In the end, you need an adult to say - go like gang-busters for 6 months, then if you don't see minimum this that and the other goals met, move on. Leaving it open-ended with a "just keep trying" approach only gives you the impression that if you just hang on, maybe next month will be that special one ... or the next month ... or the next one ... how then do you know it's not next year? Or the one after that? Or next decade? There are plenty of entrepreneurs whose idea was a decade ahead of its time. What happens to them after they maxed out 50 credit cards and mortgaged their homes? Nobody knows because in polite entrepreneurial society, it's best not to talk about very real risks. But ignoring them doesn't make them go away and being really, really committed doesn't reduce them very much. I'm not being pessimistic. I applaud you folks. But I find this go-go cheerleader coaching style dangerous. Hitting the weight room and getting up early in the morning, putting your sneakers on and going for a run will prepare you better for the big game. Listening to the cheerleaders tell you how great you are and how much they believe in you is only setting you up for a rude awakening.
"Leaving it open-ended with a "just keep trying" approach only gives you the impression that if you just hang on, maybe next month will be that special one ... or the next month ... or the next one ... how then do you know it's not next year? Or the one after that? Or next decade? There are plenty of entrepreneurs whose idea was a decade ahead of its time. What happens to them after they maxed out 50 credit cards and mortgaged their homes?"
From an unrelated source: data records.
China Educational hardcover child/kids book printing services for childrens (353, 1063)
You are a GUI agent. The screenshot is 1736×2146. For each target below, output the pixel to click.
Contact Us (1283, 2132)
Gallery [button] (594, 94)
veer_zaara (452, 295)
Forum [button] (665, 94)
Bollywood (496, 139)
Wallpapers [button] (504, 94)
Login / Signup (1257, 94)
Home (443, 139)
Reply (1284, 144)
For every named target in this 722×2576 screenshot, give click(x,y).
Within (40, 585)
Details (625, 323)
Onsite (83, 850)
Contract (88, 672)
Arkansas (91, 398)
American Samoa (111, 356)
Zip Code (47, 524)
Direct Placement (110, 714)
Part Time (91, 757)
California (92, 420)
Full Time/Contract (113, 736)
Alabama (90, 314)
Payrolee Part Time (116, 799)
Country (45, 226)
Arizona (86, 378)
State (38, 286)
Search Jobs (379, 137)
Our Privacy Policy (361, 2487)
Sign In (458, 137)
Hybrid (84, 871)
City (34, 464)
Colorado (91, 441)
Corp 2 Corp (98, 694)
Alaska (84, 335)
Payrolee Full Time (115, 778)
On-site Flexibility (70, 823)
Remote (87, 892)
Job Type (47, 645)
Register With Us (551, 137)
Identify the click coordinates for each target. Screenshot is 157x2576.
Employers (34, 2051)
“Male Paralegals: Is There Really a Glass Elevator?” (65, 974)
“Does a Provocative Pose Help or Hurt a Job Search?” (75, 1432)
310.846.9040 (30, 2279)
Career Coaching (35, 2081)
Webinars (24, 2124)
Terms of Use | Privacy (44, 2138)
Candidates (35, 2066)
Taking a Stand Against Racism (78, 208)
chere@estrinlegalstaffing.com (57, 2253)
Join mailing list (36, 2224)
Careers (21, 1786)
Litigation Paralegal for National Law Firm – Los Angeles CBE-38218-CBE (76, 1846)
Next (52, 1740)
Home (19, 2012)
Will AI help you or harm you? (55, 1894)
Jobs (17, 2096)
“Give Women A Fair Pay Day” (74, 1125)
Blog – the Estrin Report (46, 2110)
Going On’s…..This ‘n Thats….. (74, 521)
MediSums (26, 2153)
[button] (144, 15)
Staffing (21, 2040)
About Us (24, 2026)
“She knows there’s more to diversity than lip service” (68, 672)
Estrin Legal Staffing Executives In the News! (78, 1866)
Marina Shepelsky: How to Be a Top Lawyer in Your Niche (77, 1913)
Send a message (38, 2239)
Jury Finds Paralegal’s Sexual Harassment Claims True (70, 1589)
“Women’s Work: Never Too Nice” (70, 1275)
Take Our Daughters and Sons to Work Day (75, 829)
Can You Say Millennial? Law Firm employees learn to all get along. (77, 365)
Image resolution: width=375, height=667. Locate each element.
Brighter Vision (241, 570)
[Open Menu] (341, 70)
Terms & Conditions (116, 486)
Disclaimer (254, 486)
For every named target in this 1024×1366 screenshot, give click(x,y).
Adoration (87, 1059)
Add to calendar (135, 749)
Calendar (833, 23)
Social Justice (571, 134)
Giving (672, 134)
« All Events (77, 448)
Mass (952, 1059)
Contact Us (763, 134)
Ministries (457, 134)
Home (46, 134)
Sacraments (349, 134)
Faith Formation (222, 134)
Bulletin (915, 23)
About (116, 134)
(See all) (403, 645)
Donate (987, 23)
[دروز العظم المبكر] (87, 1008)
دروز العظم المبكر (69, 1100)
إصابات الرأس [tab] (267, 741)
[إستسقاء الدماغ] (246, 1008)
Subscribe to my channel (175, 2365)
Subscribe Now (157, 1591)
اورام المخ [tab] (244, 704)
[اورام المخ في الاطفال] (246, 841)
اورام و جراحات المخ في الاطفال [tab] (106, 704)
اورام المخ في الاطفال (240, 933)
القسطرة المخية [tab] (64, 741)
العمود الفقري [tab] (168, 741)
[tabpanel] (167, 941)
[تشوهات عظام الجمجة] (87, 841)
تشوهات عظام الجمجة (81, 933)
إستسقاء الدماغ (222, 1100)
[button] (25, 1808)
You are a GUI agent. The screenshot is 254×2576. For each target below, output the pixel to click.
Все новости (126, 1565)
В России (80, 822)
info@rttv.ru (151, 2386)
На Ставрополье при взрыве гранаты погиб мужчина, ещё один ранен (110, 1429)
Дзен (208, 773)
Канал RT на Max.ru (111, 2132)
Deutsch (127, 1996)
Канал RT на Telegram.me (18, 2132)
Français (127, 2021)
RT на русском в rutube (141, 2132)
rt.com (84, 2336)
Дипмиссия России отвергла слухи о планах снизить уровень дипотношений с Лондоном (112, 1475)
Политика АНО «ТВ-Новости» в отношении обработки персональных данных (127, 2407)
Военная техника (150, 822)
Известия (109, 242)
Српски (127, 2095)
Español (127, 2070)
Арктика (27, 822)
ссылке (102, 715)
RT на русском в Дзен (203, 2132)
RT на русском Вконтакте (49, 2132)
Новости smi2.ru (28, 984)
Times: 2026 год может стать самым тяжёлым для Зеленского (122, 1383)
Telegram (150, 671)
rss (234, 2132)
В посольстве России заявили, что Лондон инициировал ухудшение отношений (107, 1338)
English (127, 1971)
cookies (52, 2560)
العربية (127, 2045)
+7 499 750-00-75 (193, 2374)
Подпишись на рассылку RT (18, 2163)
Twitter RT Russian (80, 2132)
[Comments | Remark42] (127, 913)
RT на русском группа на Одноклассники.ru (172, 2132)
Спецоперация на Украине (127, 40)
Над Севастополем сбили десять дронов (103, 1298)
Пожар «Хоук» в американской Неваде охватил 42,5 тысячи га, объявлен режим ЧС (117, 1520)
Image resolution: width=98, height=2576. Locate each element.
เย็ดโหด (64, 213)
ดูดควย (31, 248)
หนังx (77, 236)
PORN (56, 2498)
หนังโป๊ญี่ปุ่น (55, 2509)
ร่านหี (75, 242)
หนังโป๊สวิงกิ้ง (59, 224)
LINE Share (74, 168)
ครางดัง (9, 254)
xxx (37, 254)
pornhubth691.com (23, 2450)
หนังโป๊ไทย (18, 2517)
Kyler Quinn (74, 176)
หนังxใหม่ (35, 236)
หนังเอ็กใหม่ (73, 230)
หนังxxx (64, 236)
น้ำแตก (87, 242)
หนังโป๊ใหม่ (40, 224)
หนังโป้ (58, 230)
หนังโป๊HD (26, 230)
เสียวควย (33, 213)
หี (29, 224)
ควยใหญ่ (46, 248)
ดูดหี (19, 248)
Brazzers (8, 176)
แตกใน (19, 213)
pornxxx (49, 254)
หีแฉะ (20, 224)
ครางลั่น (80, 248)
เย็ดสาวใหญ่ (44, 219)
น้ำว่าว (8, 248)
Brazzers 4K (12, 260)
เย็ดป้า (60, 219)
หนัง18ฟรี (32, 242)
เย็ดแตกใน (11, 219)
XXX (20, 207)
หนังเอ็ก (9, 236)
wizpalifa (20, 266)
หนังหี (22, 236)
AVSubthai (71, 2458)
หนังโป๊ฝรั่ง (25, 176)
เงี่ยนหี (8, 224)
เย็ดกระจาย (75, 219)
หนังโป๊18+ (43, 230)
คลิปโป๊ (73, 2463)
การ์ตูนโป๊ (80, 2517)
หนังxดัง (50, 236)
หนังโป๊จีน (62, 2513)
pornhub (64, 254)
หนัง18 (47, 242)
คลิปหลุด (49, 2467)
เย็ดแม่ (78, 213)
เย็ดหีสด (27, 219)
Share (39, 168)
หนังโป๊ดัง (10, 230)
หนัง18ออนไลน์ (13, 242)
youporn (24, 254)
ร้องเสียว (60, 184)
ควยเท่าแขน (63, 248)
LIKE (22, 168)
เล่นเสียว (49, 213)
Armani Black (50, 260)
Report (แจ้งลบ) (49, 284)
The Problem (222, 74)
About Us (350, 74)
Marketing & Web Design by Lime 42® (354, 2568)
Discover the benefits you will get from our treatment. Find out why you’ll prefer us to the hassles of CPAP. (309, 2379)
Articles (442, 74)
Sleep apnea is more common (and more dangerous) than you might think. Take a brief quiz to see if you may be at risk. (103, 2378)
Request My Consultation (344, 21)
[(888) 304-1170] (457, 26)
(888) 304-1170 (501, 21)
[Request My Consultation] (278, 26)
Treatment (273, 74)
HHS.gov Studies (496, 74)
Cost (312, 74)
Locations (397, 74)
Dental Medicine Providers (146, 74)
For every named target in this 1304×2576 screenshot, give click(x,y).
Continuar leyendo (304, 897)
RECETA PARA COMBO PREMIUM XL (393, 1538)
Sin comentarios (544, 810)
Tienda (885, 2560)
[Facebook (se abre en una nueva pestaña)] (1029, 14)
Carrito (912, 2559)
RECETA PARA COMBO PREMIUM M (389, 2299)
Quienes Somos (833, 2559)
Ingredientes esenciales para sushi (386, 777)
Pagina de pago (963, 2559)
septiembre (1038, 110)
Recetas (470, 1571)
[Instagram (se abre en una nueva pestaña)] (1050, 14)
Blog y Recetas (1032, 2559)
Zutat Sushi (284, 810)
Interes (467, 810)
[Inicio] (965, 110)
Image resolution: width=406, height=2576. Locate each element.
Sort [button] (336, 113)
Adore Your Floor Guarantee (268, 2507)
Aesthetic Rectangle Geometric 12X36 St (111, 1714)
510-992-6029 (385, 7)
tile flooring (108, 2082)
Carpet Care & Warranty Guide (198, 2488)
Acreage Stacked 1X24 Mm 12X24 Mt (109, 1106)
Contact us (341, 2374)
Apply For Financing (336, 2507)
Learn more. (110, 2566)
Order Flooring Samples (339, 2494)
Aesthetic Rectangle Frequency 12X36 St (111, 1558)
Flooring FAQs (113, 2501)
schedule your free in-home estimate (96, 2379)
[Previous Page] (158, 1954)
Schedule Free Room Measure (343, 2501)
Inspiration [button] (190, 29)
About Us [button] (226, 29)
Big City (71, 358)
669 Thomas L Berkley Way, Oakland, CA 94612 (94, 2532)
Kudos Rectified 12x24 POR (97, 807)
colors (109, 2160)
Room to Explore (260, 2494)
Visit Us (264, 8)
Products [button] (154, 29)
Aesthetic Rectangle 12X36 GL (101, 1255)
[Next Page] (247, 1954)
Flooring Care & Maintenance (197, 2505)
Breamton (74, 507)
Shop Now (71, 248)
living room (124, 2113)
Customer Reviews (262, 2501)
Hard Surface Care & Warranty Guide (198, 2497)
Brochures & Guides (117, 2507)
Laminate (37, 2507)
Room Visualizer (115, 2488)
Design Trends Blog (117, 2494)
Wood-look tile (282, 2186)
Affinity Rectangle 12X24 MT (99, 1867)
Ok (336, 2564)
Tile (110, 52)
I don't think YC encourages people to keep trying with an idea that doesn't work. Rather, they encourage them to drop the idea and find another one. Many YC startups have switched their idea even during the initial 3 months.
It's fairly common for a failing idea to still be a failing idea 10 years later. It's fairly uncommon for an entrepreneur to come up with 40 failing ideas in a row. Usually by the 4th or 5th, you've stumbled onto something decent.
>> I don't think YC encourages people to keep trying with an idea that doesn't work. Rather, they encourage them to drop the idea and find another one. Many YC startups have switched their idea even during the initial 3 months.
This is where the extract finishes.